道路を渡り、目当ての男の十メートル後を追い始めた。
ここで俺はこう考えた。
「あと二分三十秒でコイツは死ぬ。そこで俺がコイツの魂を回収する。雑多な悪霊たちに食われる前にな」
ここで俺は自分が何者かを思い出した。
「なるほど。俺は死神だったわ。俺は死んだ後に自分が『この世とあの世の渡し役』になるのではないかと思っていたが、実際にそうなったらしい」
それから、俺は手を伸ばして、男の肩に触れた。
男にとっては、羽毛ほどの重さの感覚だろうが、それがコイツが最後に感じる感覚になる。
ここで覚醒。
目覚めた直後に、「早く戻って来て務めにつけ」という声が聞こえた。
時々「お迎え」たちを目にして来たが、あの者たちについて疑問に思ってきたことがある。黒い服を着た女たちは、ひとの最期を看取る死神だったが、何故か恐れを感じなかった。

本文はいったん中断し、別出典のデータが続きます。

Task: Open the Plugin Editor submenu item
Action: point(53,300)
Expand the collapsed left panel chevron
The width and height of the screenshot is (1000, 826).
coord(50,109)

またアモンは明らかに悪魔もしくはあの世に巣くう悪霊だが、私に悪意を向けない。
その理由は「俺があいつらの仲間だからだ」と改めて思った。
死は誰の身にも降りかかる必然で、理不尽にやって来る。
夢の中の「俺」は、それを悪意なく与える務めを担っていた。
いずれ実際にそうなると思う。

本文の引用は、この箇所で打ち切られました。